Now, USAC asks E-rate applicants detailed questions about the precise cost of each fiber construction project, the route the fiber would take to get to the school, and other specifics that the small schools asking for these funds have struggled to answer. Often, the problems preventing students from getting online prove to be blandly bureaucratic.
One of many issues Woodman has faced: USAC will only pay for the fiber that the school uses. It stands to reason that the government wouldn’t want to subsidize an internet service provider’s broader business. But it’s also economically unfeasible for CenturyLink to build an entire fiber network for just one school, without picking up other customers in the area. And yet, in the application process, there’s no easy way for CenturyLink to distinguish between the cost of providing fiber to Woodman and the cost of building out the larger network. “This is a frustrating issue for both applicants and service providers alike, including CenturyLink,” said company spokesperson Linda Johnson.
Pai has himself acknowledged problems with the E-rate program. Last April, he wrote a letter to then-USAC CEO Chris Henderson, pointing out what Pai described as “serious flaws in USAC’s administration of the E-Rate program.” Henderson resigned just a month later, and has since been replaced by Department of Agriculture veteran Radha Sekar.

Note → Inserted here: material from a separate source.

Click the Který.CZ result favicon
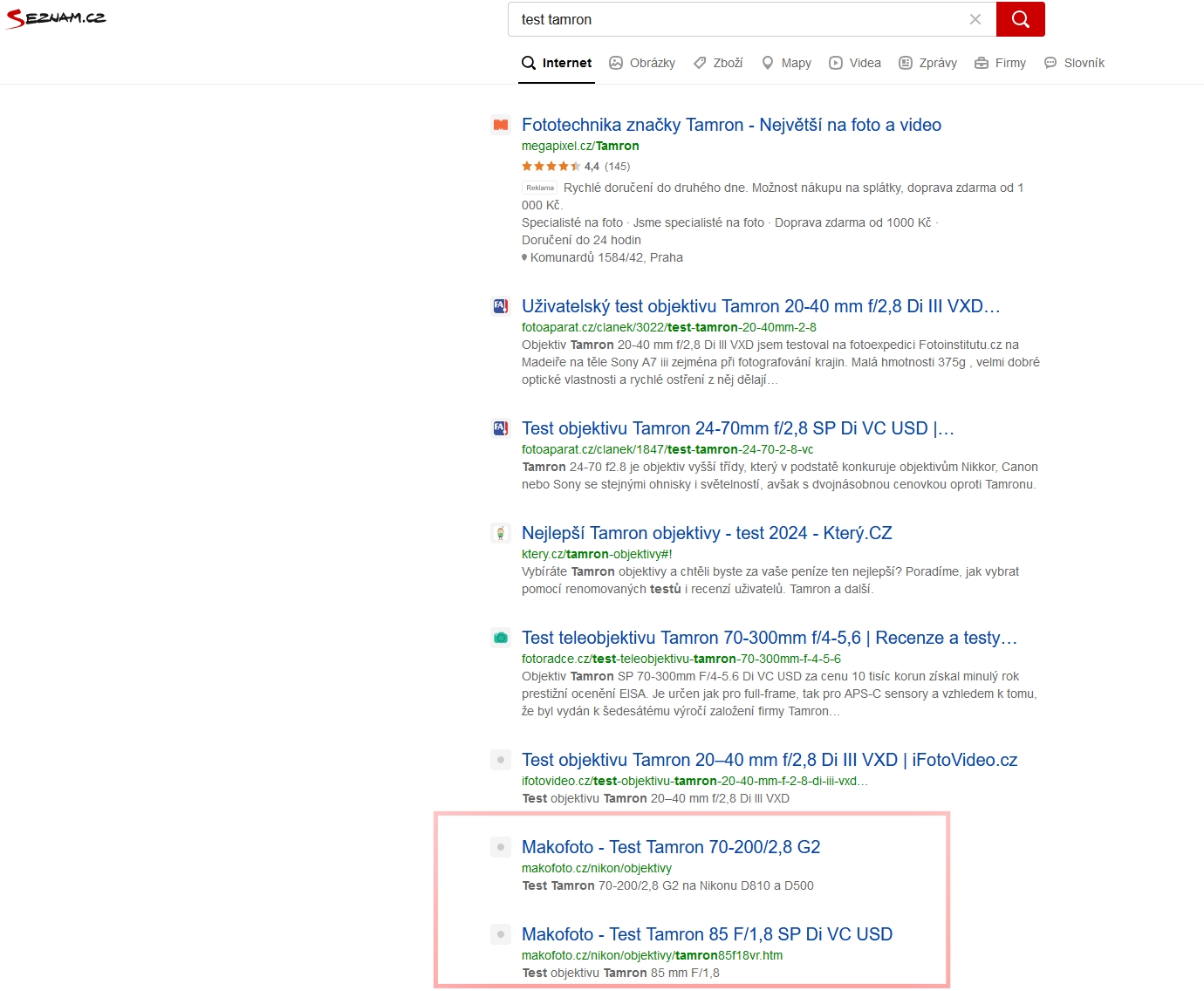 click(501, 533)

“Chairman Pai believes that the E-rate program is critically important to closing the digital divide for the nation’s students, particularly in rural areas,” an FCC spokesperson told WIRED. “The Chairman has directed the Universal Service Administrative Company to take steps to make the processing of all E-rate applications—including, but not limited to, fiber applications—more efficient.”

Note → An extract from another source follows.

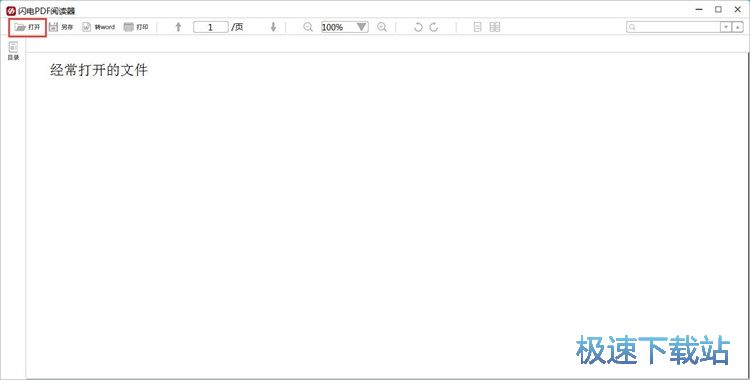Go to previous page with up arrow
750x380 pixels.
pos(178,27)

But a year since that letter was written, experts say issues with E-rate have hit an all time low. “This is the worst I think I’ve ever seen; it’s absolutely appalling,” says one industry source with decades of experience with the program.
Eric Chambers, a director of E-rate services for the Northwest Council for Computer Education, has consulted dozens of schools—including Woodman—on how to secure E-rate funding for 15 years. Before the modernization changes, Chambers estimates he only had to appeal one denial every few years. Now, it’s more like eight per year. “Small districts without a consultant usually just give up on it. It’s more work than they get benefit back,” Chambers says. “No one should have to pay me to do this work.”
Across the country, red tape has blocked 750,000 students from access to high speed internet, according to EducationSuperHighway. In Montana alone, 45,000 students live with limited connectivity. “I visited Woodman School and know that the need is there,” said Governor Bullock in a statement to WIRED. “Red tape stands in the way of closing the gap for more than 45,000 Montana students who are still without access to the high-speed internet they need to take advantage of digital learning.”
Woodman School is now appealing USAC’s denial of the school’s 2017 application. The overall cost of the project was estimated at around $980,000, 90 percent of which would have been covered by federal and state funds. According to Crews, the remaining $98,000 seemed manageable, even for a small school like Woodman. If the appeal fails, Crews says Woodman will likely look into satellite internet options, which are far slower and less reliable than fiber and run up against data usage caps each month. “Not the best solution,” Crews says, “but better than what we have now.”
Until then, the students and teachers at Woodman will continue to wait for something that the rest of the country takes for granted.